Biblia Nueva Traduccion Viviente
Biblia Nueva Traduccion Viviente 33 ¿Acaso los dioses de cualquier otra nación alguna vez han salvado a su pueblo del rey de Asiria?
34 ¿Qué les sucedió a los dioses de Hamat y de Arfad? ¿Y qué me dicen de los dioses de Sefarvaim, Hena e Iva? ¿Algún dios libró a Samaria de mi poder?
35 ¿Cuál de los dioses de alguna nación ha podido salvar alguna vez a su pueblo de mi poder? ¿Qué les hace pensar entonces que el SEÑOR puede librar a Jerusalén de mis manos?».
36 El pueblo se quedó en silencio y no dijo ni una palabra, porque Ezequías le había ordenado: No le respondan.
37 Entonces Eliaquim, hijo de Hilcías, administrador del palacio; Sebna, secretario de la corte; y Joa, hijo de Asaf, historiador del reino, regresaron a donde estaba Ezequías. Desesperados rasgaron su ropa, entraron para ver al rey y le contaron lo que había dicho el jefe del Estado Mayor asirio.
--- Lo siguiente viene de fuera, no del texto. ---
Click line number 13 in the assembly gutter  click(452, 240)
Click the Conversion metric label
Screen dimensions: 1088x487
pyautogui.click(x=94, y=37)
Ezequías busca la ayuda del SEÑOR
1 Cuando el rey Ezequías oyó el informe, rasgó su ropa, se vistió de tela áspera y entró al templo del SEÑOR.
2 Enseguida envió a Eliaquim, administrador del palacio; a Sebna, secretario de la corte; y a los principales sacerdotes, todos vestidos de tela áspera, a hablar con el profeta Isaías, hijo de Amoz.